Al mio ritorno il vescovo mi affidò il compito di vicario generale, un lavoro difficile. Dissi il mio sì nella fede. Era difficile per me prendere decisioni, perché spesso mi sentivo frenato dal rispetto umano e dal timore di far soffrire qualcuno. Nell'unità col vescovo e, mettendo al primo posto l'amore verso il fratello, ho affrontato e superato momenti particolarmente difficili.

 

 

 

La verità vi farà liberi

 

Dopo due anni sono stato inviato di nuovo in parrocchia, nel mio villaggio natale. Qui le difficoltà erano ancora maggiori.

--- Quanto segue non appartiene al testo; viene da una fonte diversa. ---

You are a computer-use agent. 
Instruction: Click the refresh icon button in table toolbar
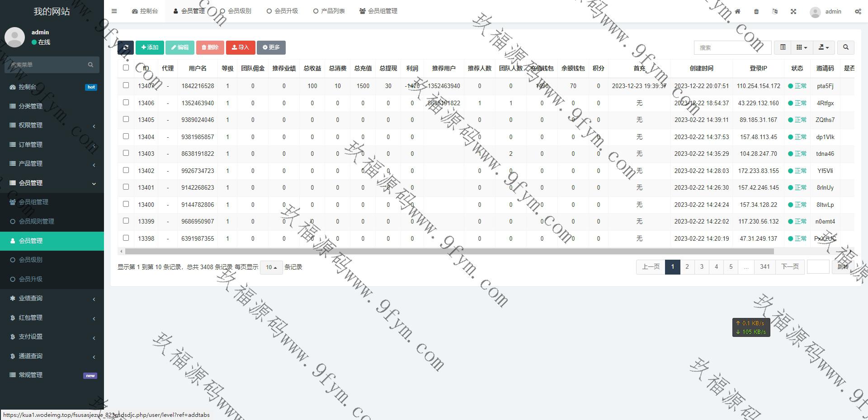click(126, 47)
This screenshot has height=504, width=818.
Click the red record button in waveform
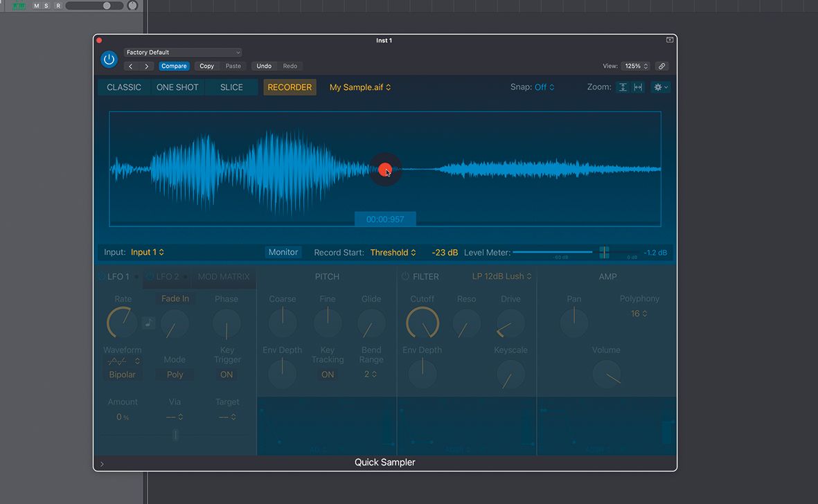pyautogui.click(x=385, y=170)
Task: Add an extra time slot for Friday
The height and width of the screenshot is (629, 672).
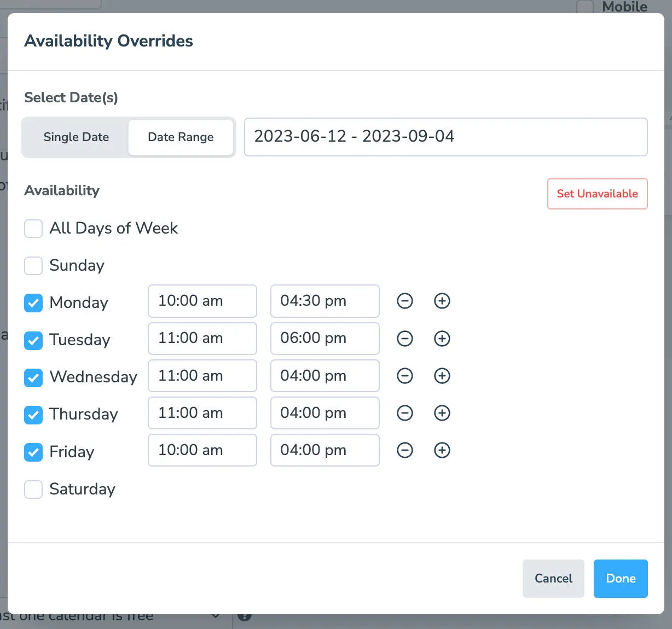Action: click(442, 450)
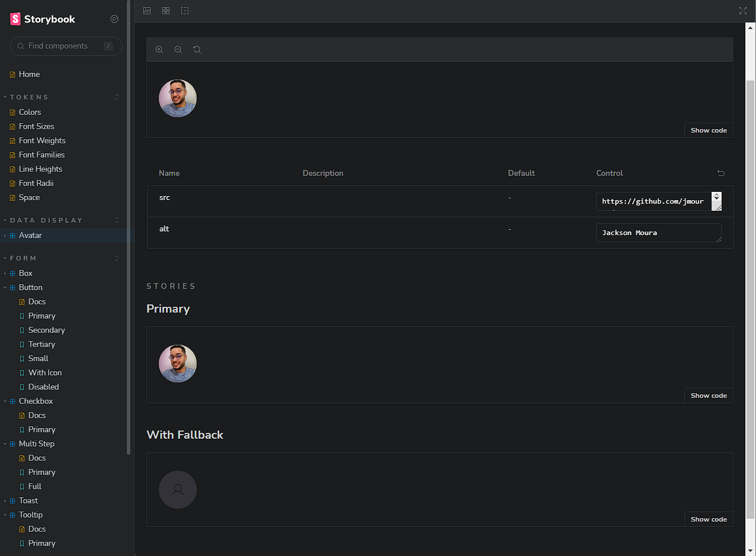
Task: Select the Secondary story under Button
Action: pos(46,330)
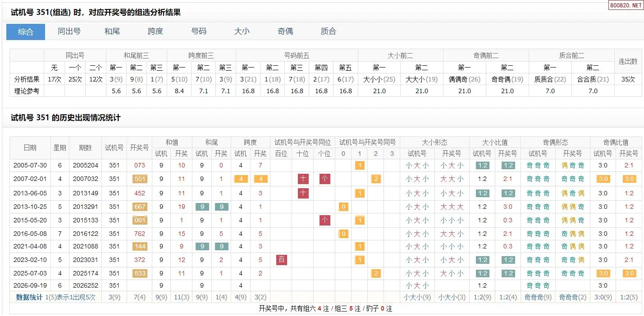Click the 数据统计 label in summary row

tap(29, 297)
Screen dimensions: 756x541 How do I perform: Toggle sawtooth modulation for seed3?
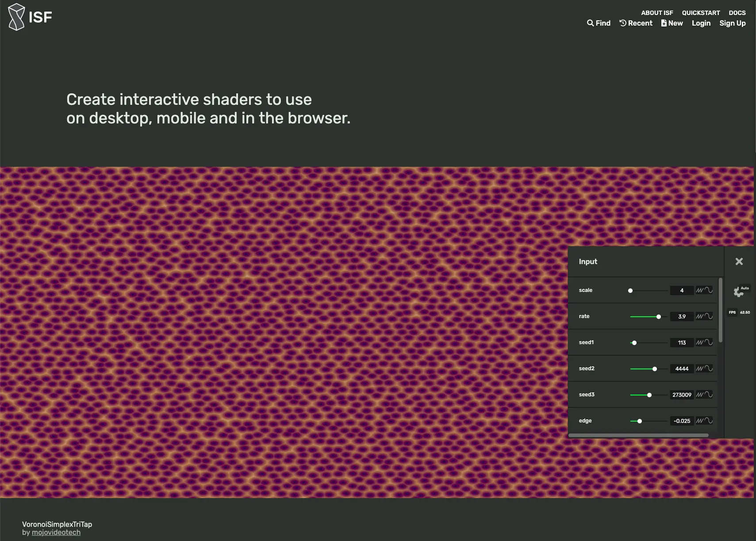point(700,395)
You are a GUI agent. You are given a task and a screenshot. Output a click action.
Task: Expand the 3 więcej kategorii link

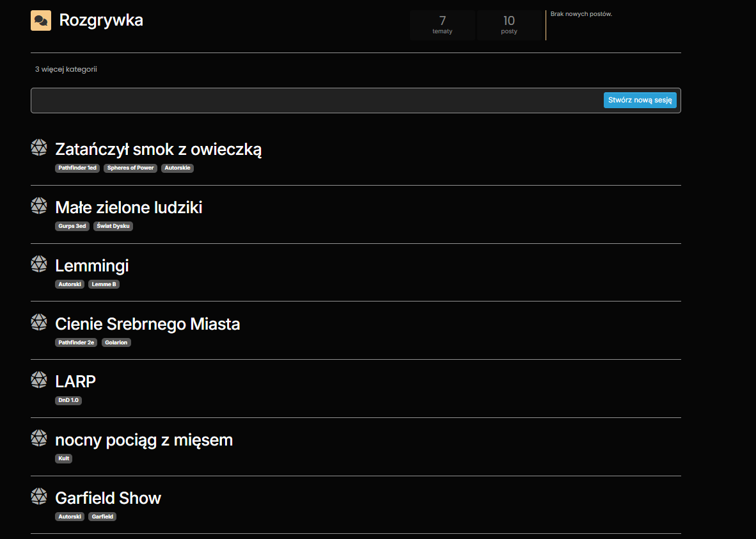[x=66, y=69]
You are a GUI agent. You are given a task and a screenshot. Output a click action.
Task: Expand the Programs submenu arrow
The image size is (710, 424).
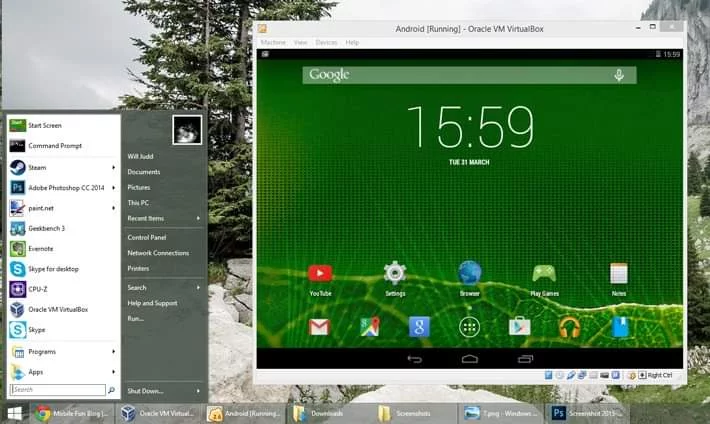tap(113, 352)
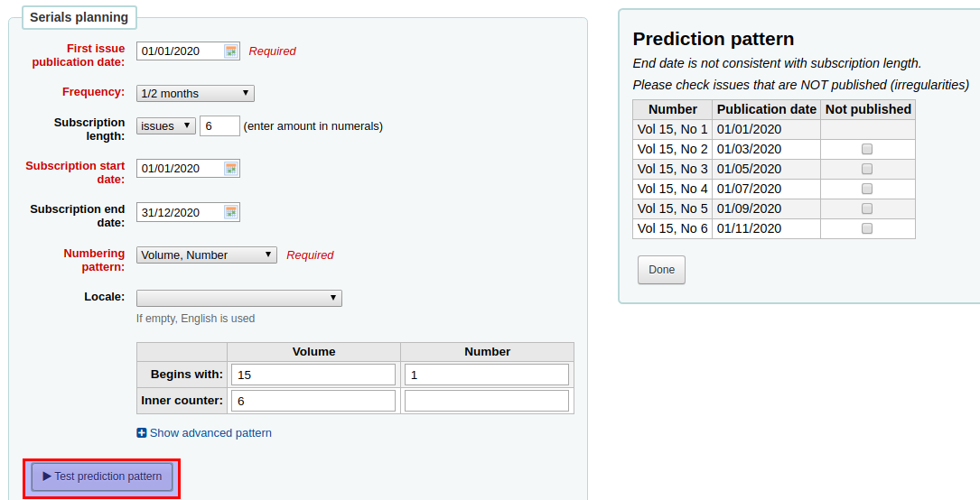980x500 pixels.
Task: Show advanced pattern link
Action: tap(210, 433)
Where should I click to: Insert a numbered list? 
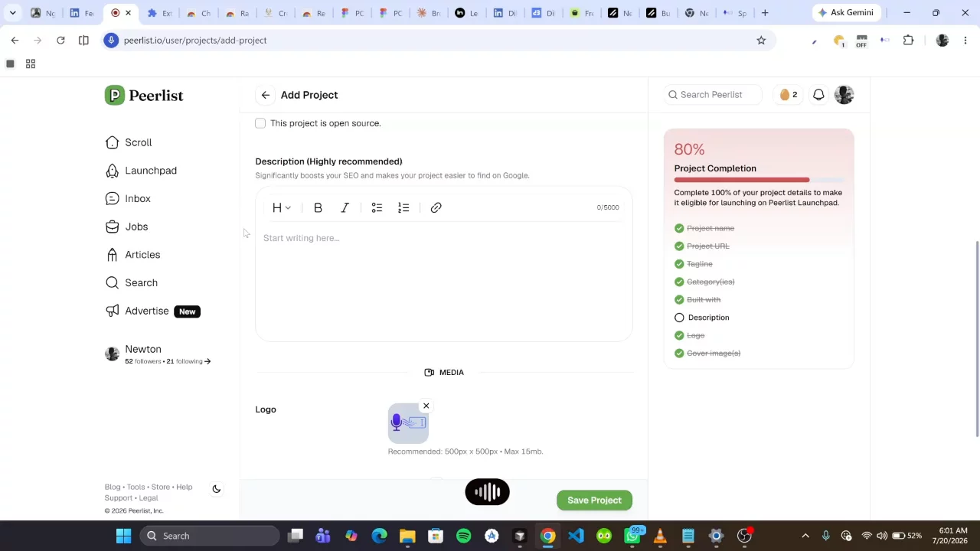pyautogui.click(x=403, y=207)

Innanzitutto per il rispetto umano e per i legami di parentela che da noi possono condizionare l'attività del sacerdote e poi per le solite difficoltà di rapporto della comunità cristiana con quella musulmana. Ho cercato di avere come norma di ogni azione la Parola di vita ed ho sperimentato come sia vero che «la verità vi farà liberi».

Ai cristiani ho cercato di donare quanto io stesso vivevo, insegnando soprattutto con l'esempio. Nei rapporti con i musulmani le difficoltà erano maggiori perché, quando li incontravo, essi neanche mi guardavano. Se hanno un senso di superiorità verso i semplici cristiani, verso il sacerdote cattolico, più istruito di loro, hanno un senso di timore. Capii che toccava a me fare il primo passo, salutandoli ogni volta che li incontravo e mettendo in luce i loro lati positivi. Oggi, quando arrivo in un villaggio, sono loro i primi a salutarmi e i rapporti con gli altri cristiani ormai si basano sulla stima mutua.

Ora in Pakistan ci sono già due focolari, maschile e femminile, e c'è già una bella comunità che vive questo spirito. Per me è motivo di grande gioia, se ripenso al cammino fatto in questi anni. Il mio vescovo aveva ragione in quel lontano 1968, quando mi disse del suo desiderio che questo «fuoco» fosse acceso anche nel nostro paese.